When seeing some of the work out in this world this year and wandering round the Palais, I couldn’t agree more.

Over the last year, it still feels like diversity is still seen as a casting brief, with tokenistic skin tone representation or sexual orientation badging, versus getting to a real dimensionalised insight and understanding of audiences to truly represent lives and cultures.

We all saw this with the recent Christmas ads in the UK, and the recent backlash to the appropriation of Juneteenth by brands in the US shows that real understanding and insight still has a long way to go.

That said, strong steps are being made, and some things that felt like better steps in the right direction were “BlackOwnedFriday from Google, and Touchcard from MasterCard. These felt like they were built from deep understanding and insight, and came to life as a product initiative first - which felt real and meaningful - that advertising then brought to the market with inspiring delivery.

We need more work like this that really delivers on a deeper form of ROI - that of ‘Return on Insight’ - that really shows the power of creative thinking to drive change and meaningful growth from the product first, and then to comms second.

3. Hack The System and Outsmart the Outspenders.

We are all aware of the cost of the living crisis and the crunch on our industry resulting in more efficient budget opportunities. Rather than see that as a negative, some of the stronger ideas from this week have been those that have really hacked the system to outsmart those with bigger budgets, and positively unlock cultural currency to drive real conversation and stronger brand affinity.

A really cool example is Hack The Market by Back Market. The perfect example of a David v Goliath challenge that Back Market landed in Apple Stores with no media budget to hit the consumer right at the moment of purchase and drive consideration for their brand at the big guys expense.

I also really like a fun campaign from David in Sao Paulo for Burger King. A simple insight that brought the best burger (Burger King) and the best fries (McDonalds) together in one at home delivery.

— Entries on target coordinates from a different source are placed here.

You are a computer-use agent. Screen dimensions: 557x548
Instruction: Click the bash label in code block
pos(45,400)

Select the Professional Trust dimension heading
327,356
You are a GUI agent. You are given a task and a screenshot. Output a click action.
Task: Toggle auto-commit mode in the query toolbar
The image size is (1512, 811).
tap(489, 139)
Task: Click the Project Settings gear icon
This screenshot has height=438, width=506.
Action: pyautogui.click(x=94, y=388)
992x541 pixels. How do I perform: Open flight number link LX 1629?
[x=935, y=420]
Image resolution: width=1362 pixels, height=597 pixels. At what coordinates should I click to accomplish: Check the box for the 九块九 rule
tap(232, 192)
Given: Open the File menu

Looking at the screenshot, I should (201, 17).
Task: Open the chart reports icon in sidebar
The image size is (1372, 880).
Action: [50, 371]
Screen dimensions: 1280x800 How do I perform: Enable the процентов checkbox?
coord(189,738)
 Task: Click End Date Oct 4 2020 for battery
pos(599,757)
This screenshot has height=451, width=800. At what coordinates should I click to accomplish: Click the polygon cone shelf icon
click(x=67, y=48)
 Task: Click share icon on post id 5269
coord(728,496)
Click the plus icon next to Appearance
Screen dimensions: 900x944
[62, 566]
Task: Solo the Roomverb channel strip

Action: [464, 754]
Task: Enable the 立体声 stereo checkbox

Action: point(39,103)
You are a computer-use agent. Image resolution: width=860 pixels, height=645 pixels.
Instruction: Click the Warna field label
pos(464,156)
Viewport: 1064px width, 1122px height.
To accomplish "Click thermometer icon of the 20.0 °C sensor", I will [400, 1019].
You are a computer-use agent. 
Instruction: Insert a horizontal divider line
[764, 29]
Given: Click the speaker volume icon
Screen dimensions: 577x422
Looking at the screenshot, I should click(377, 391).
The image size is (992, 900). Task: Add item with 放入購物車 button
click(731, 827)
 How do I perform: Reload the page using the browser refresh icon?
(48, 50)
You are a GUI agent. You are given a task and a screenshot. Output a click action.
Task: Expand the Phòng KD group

What a cool learning of thinking beyond the budget, of using your opponent's weight to your advantage, and creating a cultural conversation to create affinity and turn fans into consumers..

4. Escapism Is The New Entertainment.

As Kristalina Georgieva, Managing Director from the IMF so eloquently put it, ‘we are facing a crisis on top of a crisis’ as our world becomes more increasingly hard. In a moment like this, it's a good question to ask ourselves as marketeers whether we need to keep shining a light on the harsh realities of life, or whether there is an opportunity to bring a little escapism into the everyday, to find a moment of lightness in our lives.

Two things that attack this in slightly different ways are the shortlists for Burberry by Riff Raff Films, and Swipe Night by 72andSunny.

For the 2.24 mins of the Open Spaces film by Burberry we are immediately transported to a place that feels magical and free whilst still landing a strong product piece. And the Tinder work from 72andSunny that created an entertainment moment on Sunday nights to open the doors to a different world of connection that allows the user to play with the app in a more involved way.

Both of these pieces show that if we can hit the right note of play with stretching reality and letting our imagination wander, that they can bring the consumer closer to the brand in a more entertaining way.

Hopefully the above might spark something, challenge a perception, or just provide a bit of lite inspiration but either way, hopefully it reminds us to take a beat, look at things beyond our immediate sphere to find inspiration to help unlock our next creative act.

Chris Kay is the CEO Saatchi & Saatchi & CEO Publicis Groupe UK Creative Practice.